• **Source passage**
Although, parenting can be one of life’s most joyful and rewarding experiences, quite often it can also be very challenging and stressful. As a parent there will be times when the demands and hassles of everyday living will mount and cause overwhelming stress. Some of the pressures can include: financial matters, family and marital life, problems on the job. The additional stress of caring for children can, at times, make parents feel angry, anxious and/or have the need to take a break from daily pressures and relax. Tensions and feelings are a normal and inevitable part of family life, but many parents can take it to the extreme. They need to learn ways to cope before it is too late.
Stress can potentially interfere with the parent/child relationship. Parents who have not learned to manage stress effectively tend to be less tolerant of their children’s behaviors and actions and are less emotionally available for them in times of need. Children often react to parental stress by specifically changing the ways they interact with their caretakers. Parents who react irrational can put children at an increased risk of being stressed themselves.

• **Material**
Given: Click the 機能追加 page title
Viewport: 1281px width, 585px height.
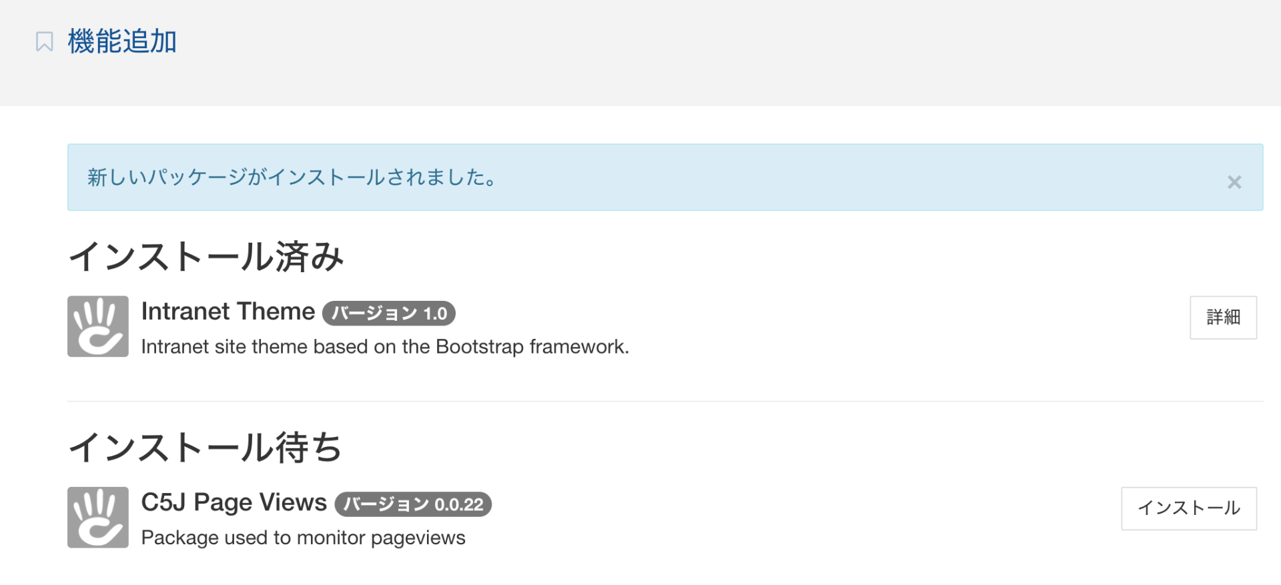Looking at the screenshot, I should [122, 41].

• **Given request A**
In the passage on parenting stress, how do children often react to parental stress?
• **Given request B**
Does the passage on parenting stress agree with each statement? Answer yes or no and quote the deciding words.
(i) Problems on the job are among the pressures parents may face.
(ii) Parents who have not learned to manage stress tend to be more tolerant of their children's behaviors.
(iii) Tensions and feelings are an unusual part of family life.

• **Task response A**
They often change the ways they interact with their caretakers.

• **Task response B**
(i) Yes: "Some of the pressures can include: financial matters, family and marital life, problems on the job."
(ii) No: "Parents who have not learned to manage stress effectively tend to be less tolerant of their children’s behaviors and actions"
(iii) No: "Tensions and feelings are a normal and inevitable part of family life"